• [HOW TO COMPLETE THIS TASK] Among the entries that follow, the required portion opens with the line containing "This screenshot has width=813, height=627." and closes with the line containing "Enable Consignment Location checkbox". Give that portion again exactly, and nothing else.

• [SOURCE MATERIAL]

------------------------

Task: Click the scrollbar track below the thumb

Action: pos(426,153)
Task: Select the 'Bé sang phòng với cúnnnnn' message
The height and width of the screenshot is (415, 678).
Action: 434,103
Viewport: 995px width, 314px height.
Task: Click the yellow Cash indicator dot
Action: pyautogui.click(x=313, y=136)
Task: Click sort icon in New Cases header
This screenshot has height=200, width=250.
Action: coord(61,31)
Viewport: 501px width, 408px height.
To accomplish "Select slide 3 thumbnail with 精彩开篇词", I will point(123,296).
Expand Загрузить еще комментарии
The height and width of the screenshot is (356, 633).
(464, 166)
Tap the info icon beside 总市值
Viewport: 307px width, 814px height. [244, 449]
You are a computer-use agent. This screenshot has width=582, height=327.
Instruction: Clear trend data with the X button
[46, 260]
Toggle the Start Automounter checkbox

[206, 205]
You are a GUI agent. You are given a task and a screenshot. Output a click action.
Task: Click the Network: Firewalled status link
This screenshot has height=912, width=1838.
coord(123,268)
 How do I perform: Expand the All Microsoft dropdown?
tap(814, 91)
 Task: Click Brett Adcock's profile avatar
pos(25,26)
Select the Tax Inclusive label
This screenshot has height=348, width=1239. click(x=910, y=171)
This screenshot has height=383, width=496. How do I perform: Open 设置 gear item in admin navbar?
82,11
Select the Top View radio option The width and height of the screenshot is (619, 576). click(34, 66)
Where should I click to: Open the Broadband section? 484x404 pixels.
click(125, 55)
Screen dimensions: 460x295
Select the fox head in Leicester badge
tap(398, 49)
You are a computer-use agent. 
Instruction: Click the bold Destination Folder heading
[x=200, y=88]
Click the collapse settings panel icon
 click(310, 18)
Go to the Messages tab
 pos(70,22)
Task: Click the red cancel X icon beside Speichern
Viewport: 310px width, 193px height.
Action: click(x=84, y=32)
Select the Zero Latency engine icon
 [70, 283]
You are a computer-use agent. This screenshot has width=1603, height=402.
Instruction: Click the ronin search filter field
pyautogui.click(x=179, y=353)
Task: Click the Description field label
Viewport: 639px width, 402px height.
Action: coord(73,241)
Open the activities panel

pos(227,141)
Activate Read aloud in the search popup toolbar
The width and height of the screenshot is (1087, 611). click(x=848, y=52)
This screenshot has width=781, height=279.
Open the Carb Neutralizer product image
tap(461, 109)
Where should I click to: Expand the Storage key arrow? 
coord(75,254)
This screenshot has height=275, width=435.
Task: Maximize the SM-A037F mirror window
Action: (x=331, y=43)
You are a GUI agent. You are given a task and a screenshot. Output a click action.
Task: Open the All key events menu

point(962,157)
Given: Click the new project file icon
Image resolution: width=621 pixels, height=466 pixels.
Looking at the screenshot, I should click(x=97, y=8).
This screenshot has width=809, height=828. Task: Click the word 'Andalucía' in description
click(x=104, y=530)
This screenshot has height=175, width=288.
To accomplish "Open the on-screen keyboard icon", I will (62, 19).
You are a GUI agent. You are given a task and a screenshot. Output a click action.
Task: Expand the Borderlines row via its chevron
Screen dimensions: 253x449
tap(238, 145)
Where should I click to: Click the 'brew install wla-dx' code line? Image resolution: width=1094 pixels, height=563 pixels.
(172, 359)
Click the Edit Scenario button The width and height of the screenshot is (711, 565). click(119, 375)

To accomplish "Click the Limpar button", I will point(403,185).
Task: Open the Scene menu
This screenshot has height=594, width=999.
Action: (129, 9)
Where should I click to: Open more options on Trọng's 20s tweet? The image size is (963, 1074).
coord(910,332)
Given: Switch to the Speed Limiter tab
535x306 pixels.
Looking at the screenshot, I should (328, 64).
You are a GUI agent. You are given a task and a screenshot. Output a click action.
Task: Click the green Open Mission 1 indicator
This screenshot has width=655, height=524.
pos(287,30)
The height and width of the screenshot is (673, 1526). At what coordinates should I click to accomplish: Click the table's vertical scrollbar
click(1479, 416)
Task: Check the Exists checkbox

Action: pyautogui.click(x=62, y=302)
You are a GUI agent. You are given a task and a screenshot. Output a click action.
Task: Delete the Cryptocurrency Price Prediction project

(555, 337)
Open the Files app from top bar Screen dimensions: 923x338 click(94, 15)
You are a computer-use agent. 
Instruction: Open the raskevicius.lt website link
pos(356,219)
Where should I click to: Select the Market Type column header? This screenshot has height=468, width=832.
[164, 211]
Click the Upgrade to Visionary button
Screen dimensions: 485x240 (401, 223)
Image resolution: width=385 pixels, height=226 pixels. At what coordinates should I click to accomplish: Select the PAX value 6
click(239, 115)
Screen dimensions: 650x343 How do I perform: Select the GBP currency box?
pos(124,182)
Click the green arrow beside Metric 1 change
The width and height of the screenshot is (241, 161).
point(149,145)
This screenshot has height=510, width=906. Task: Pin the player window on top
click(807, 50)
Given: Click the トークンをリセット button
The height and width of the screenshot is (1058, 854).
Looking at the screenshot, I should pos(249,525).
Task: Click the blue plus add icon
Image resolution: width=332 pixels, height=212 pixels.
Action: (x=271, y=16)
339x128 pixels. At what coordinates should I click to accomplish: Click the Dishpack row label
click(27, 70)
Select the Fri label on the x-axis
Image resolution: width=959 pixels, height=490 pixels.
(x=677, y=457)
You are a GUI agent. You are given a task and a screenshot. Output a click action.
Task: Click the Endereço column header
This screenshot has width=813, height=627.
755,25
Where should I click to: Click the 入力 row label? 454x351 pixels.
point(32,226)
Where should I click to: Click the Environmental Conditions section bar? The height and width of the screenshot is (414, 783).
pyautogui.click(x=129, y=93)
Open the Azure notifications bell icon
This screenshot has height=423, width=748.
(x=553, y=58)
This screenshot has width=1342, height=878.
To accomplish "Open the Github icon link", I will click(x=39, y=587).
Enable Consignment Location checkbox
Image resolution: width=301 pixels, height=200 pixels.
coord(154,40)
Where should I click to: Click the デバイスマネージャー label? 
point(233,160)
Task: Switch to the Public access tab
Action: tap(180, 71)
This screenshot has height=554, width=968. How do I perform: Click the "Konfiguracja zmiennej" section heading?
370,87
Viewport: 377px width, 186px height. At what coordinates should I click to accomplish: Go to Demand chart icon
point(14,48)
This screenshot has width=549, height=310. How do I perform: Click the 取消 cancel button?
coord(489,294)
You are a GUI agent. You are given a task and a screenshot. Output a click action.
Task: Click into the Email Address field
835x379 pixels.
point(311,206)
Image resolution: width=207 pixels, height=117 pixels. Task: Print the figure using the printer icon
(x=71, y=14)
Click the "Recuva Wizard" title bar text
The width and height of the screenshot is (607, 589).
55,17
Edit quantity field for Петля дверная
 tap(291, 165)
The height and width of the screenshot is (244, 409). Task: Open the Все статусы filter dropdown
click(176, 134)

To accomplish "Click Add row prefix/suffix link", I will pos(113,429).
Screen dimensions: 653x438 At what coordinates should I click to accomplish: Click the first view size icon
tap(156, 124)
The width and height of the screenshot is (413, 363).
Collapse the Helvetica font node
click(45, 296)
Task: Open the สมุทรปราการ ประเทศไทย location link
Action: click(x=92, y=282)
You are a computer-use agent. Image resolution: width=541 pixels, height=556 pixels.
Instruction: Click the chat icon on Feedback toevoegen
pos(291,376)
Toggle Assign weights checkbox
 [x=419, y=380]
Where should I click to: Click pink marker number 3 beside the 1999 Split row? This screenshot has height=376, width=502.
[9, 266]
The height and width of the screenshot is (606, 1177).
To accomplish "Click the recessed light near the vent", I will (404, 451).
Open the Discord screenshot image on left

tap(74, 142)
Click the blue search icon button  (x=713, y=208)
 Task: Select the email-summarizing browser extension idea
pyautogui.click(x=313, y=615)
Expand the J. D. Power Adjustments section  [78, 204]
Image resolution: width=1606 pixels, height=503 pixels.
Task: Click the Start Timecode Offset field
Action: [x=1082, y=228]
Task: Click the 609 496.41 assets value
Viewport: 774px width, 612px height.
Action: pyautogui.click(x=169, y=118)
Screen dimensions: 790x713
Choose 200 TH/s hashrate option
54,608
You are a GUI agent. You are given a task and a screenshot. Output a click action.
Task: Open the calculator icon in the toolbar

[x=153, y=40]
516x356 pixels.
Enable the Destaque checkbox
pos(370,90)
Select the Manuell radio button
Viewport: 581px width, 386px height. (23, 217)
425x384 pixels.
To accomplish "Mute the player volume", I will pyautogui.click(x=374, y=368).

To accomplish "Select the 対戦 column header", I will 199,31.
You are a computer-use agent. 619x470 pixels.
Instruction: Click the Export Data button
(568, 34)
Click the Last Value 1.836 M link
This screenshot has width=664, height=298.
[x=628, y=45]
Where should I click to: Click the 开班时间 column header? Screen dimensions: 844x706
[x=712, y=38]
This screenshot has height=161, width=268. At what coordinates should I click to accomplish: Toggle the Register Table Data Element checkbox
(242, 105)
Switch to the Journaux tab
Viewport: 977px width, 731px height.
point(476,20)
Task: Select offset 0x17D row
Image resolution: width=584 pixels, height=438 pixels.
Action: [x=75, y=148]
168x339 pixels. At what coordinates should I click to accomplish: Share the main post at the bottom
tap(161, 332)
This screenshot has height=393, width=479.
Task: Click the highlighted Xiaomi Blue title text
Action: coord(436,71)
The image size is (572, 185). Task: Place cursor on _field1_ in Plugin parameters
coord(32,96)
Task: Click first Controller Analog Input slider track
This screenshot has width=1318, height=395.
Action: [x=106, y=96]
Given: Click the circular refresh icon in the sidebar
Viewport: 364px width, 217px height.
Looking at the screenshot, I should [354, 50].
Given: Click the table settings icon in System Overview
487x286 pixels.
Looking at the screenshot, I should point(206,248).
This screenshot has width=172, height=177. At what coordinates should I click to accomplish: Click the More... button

------------------------

• [RESPONSE BELOW]
This screenshot has width=813, height=627.
755,25
Where should I click to: Click the 入力 row label? 454x351 pixels.
point(32,226)
Where should I click to: Click the Environmental Conditions section bar? The height and width of the screenshot is (414, 783).
pyautogui.click(x=129, y=93)
Open the Azure notifications bell icon
This screenshot has height=423, width=748.
(x=553, y=58)
This screenshot has width=1342, height=878.
To accomplish "Open the Github icon link", I will click(x=39, y=587).
Enable Consignment Location checkbox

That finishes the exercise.